12.2 Warranty and Exclusions Performance Lab® agrees that if any Goods are not of merchantable quality or compliant with all relevant legal requirements on delivery, the Performance Lab® will, at our own option, replace the Goods at our own expense or refund the purchase price or a fair proportion of it.

a. Claims in respect of any issues covered by Clause 12.2.1 should be made as soon as such issues are reasonably capable of discovery but in any event within 14 days of delivery or collection of the Goods, as the case may be, failing which no such claims will be considered by Performance Lab®.

b. In consideration for receiving the benefit of Clause 10.5, Clause 11.2 and Clause 12.2 the Buyer agrees that no other warranties or indemnities, express or implied, statutory or otherwise, shall form part of any contract or shall be implied into any contract with Performance Lab®.

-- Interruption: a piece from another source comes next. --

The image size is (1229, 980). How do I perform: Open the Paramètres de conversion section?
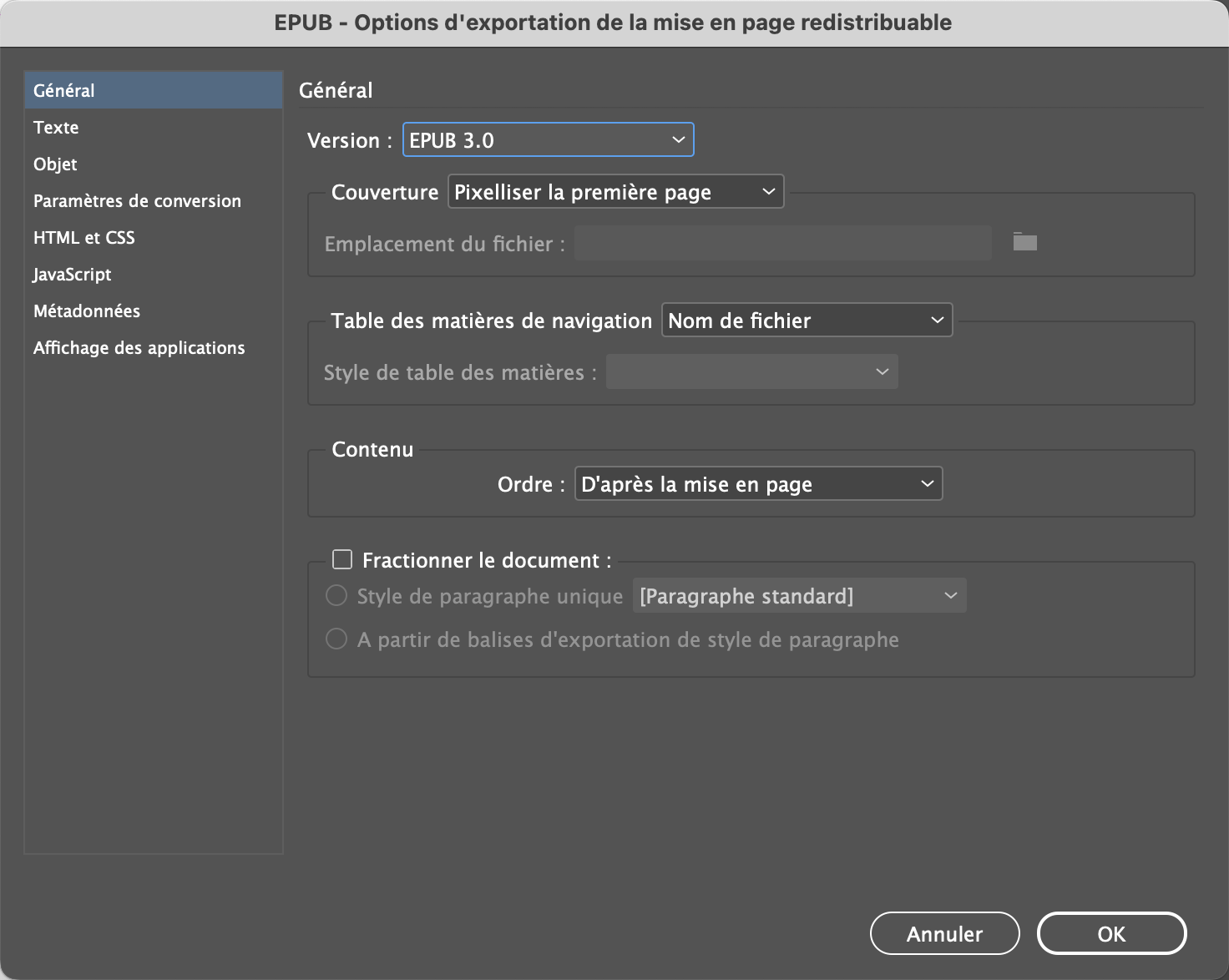pyautogui.click(x=136, y=200)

12.3 Exclusion of Consequential Loss Performance Lab® shall not be liable for any consequential or indirect loss suffered by the Buyer whether this loss arises from breach of duty in contract or tort or in any other way (including loss arising from Performance Lab®’s negligence).

12.4 Limitation Performance Lab®’s total liability for any one claim or for the total of all claims arising from any one act of default of ours (whether arising from our negligence or otherwise) shall not exceed the contract price.

13. Assignment

The Buyer shall not assign or transfer or purport to assign or transfer the Agreement or the benefits thereof to any other person without the prior written consent of Performance Lab®.

14. Proper Law and Jurisdiction

The Agreement shall be governed by and construed in accordance with the laws of England.

15. Waiver

The rights and remedies of Performance Lab® under this agreement shall not be diminished, waived or extinguished by the granting of any indulgence, forbearance or extension of time by Performance Lab®. Nor by any failure of, or delay by Performance Lab® in asserting or exercising any such rights or remedies.

16. Headings

The headings of this Agreement are for convenience only and shall have no effect on the interpretation thereof.